Health Breach Notification Rule

Under the FTC's Health Breach Notification Rule, companies that have had a security breach must: 1. Notify everyone whose information was breached; 2. In many cases, notify the media; and 3. Notify the FTC.

Does your business or organization have a website that allows people to maintain their medical information online? Do you provide applications for personal health records – say, a device that allows people to upload readings from a blood pressure cuff or pedometer into their personal health record?

The American Recovery and Reinvestment Act of 2009 includes provisions to strengthen privacy and security protections for this new sector of web-based businesses. The law directed the Federal Trade Commission to issue a rule requiring companies to contact customers in the event of a security breach. After receiving comments from the public, the FTC issued the Health Breach Notification Rule.

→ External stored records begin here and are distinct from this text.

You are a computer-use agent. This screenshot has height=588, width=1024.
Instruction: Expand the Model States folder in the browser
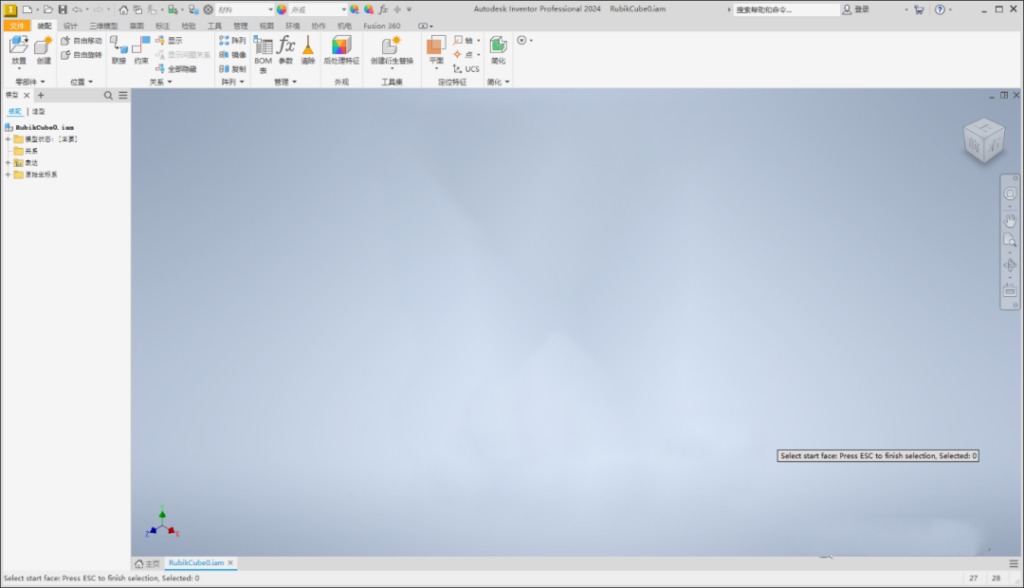[8, 139]
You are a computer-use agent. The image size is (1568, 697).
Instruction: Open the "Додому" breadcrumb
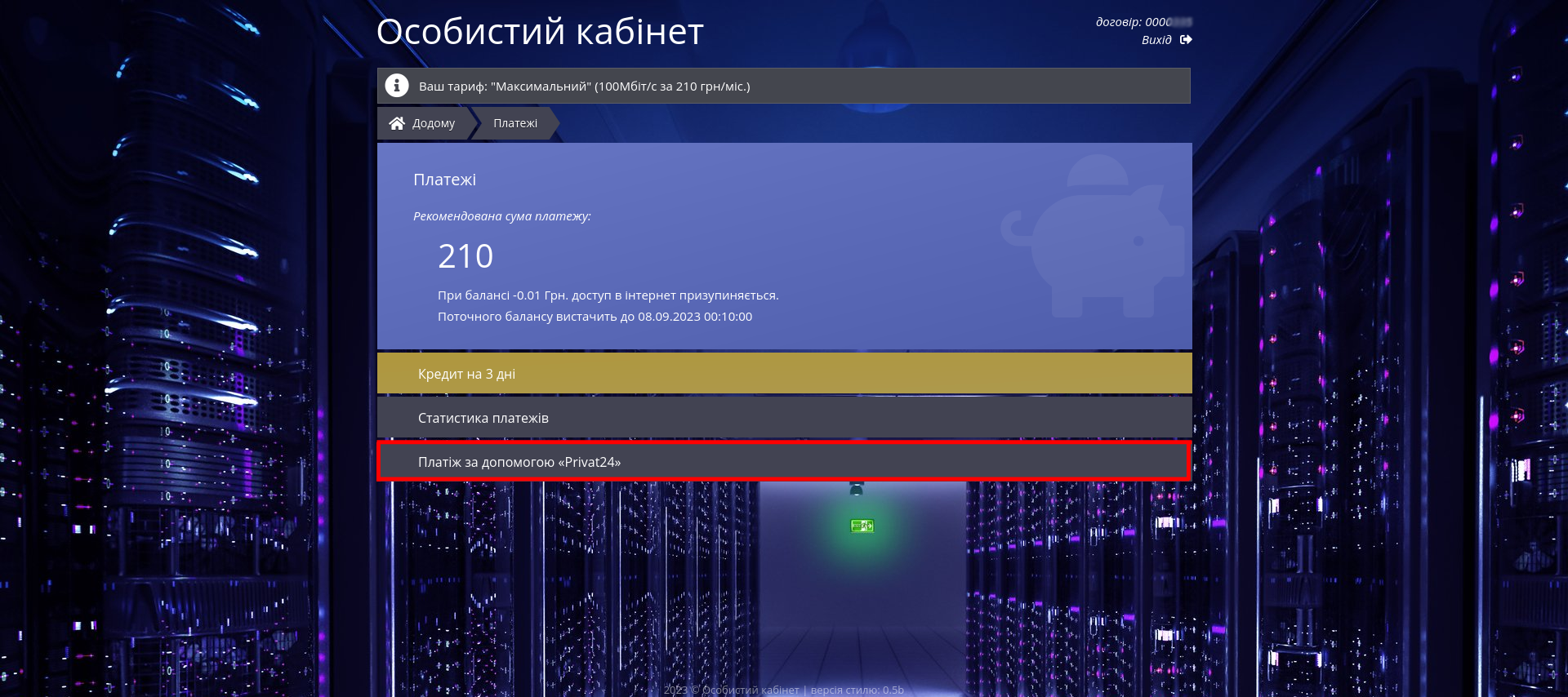tap(433, 123)
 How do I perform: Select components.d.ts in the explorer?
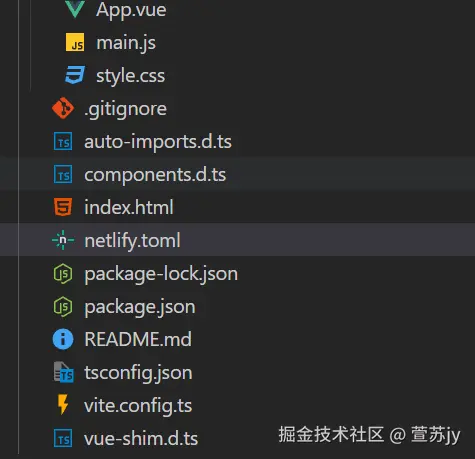pyautogui.click(x=155, y=175)
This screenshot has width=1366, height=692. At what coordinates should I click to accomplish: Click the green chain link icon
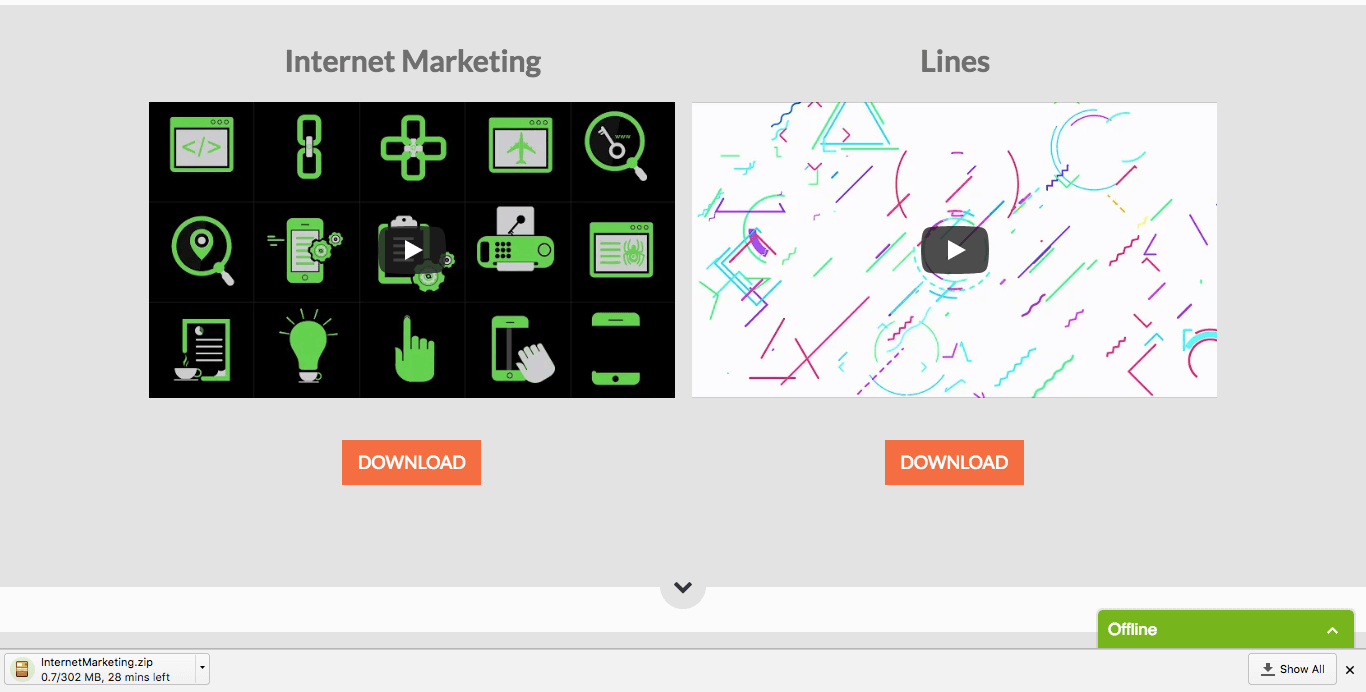[x=308, y=147]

Under the FTC’s Rule, companies that have had a security breach must:

  1. Notify everyone whose information was breached;
  2. In many cases, notify the media; and
  3. Notify the FTC.

The FTC has designed a standard form for companies to use to notify the FTC of a breach and periodically posts a list of breaches for which it’s received notice under the Rule. A brochure for businesses, Complying with the FTC’s Health Breach Notification Rule, explains who’s covered by the Rule and offers guidance on what to do in case of a breach. FTC enforcement began on February 22, 2010.

The FTC’s Health Breach Notification Rule applies only to health information that is not secured through technologies specified by the Department of Health and Human Services. Also, the FTC’s Rule does not apply to businesses or organizations covered by the Health Insurance Portability & Accountability Act (HIPAA). In case of a security breach, entities covered by HIPAA must comply with HHS’ breach notification rule.